The Hutch would be making a sad mistake if it assumed the detailed series leaves only a complicated public-relations problem.

This is a strong, respected institution that should be able to assess itself and make changes without feeling a loss of integrity or identity.

Too often, patients died who might have been expected to live, even those for whom The Hutch was the last measure of hope. Patients were enrolled in one experiment without knowing that staff experts had serious doubts about its merits. In another, patients were not advised of problems with the drug.

Needed is a better system of informed consent, so that anxious, frightened patients learn of the current status of experimental procedures in clear, jargon-free language.

Some may choose to proceed, assessing risk and weighing long- and short-term gains. Some may make selfless choices for future patients. Others deserve the opportunity to refuse to participate and know they do so without penalty. It is their choice.

Make informed consent manageable, understandable and fully informative. Lurking in the background of a medical story was an aggressive, entrepreneurial atmosphere at The Hutch that became a tangle of financial relationships.

Clearly needed are mechanisms that put all business ties officially on the record for public scrutiny. The Hutch's peer institutions such as Harvard and Sloan-Kettering have tough rules that allow scant financial involvement. Public institutions such as the University of Washington also have broad, stringent rules. Those should be the benchmark for the industry.

The Hutch should protect its reputation and mission by having current financial disclosure information available for review. No one can be against constructive, and, yes, profitable relationships. Just make them known, so the significance of any such interests on the study might be assessed.

Perhaps the most disturbing aspect of the series published in The Times was the ease with which The Hutch's own Institutional Review Board was held at bay by bluster, professional reputations and fear of career-damaging confrontations.

Federal law and sound practice requires research facilities to screen and monitor the assumptions, techniques and progress of medical research. Professionals assigned to ask those questions and make those judgments operated without institutional support.

The Hutch received $142 million in federal tax dollars last year to finance research; it is a terrific investment of the money. But receipt of the funds carries an obligation to have a credible system of oversight.

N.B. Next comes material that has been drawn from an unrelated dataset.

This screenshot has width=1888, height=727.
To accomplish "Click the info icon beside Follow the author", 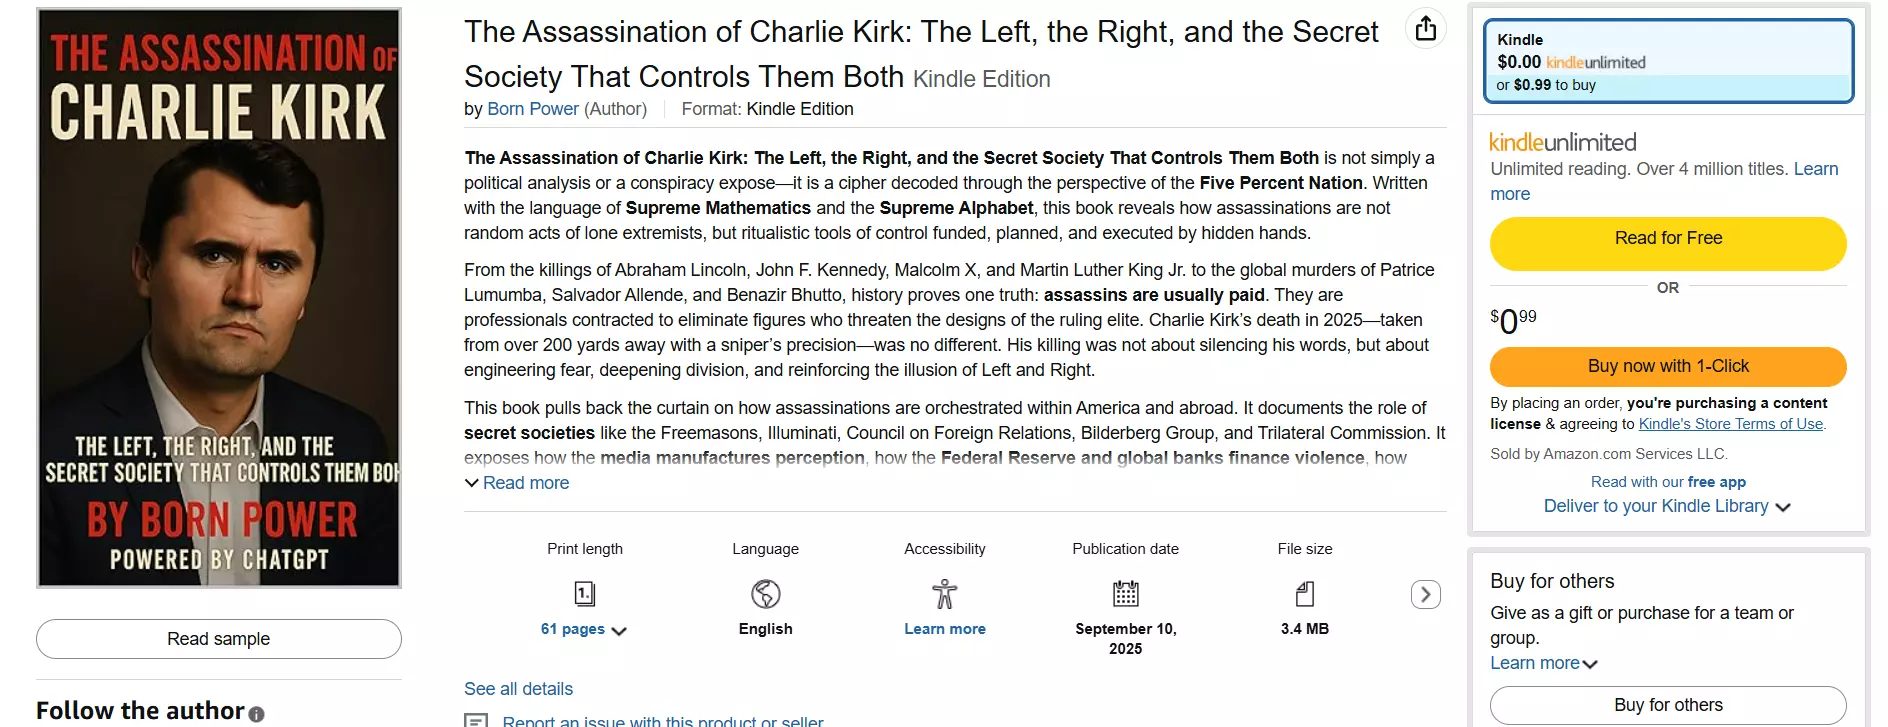I will tap(257, 714).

That was missing in what reporters Wilson and Heath described. The committee may exist, but not the administrative commitment to give it teeth. Reliance on outside agencies is futile. No level of government has the bureaucratic reflexes, talent or resources to make timely challenges. Periodic outside audits are no substitute for local control.

Strengthen The Hutch's Institutional Review Board so it fosters a culture of accountability. The influence and credibility of senior staff must be engaged on behalf of the organization - to ask tough questions and say "no" and have it stick.

The Hutch is a great institution that remains first choice for anyone with a devastating cancer. But valid criticisms have been raised about how patients are informed, financial interests are disclosed and complex experiments on living patients are monitored.

Everyone in this community expects the best out of The Hutch. That should include informed consent, full disclosure and rigorous review.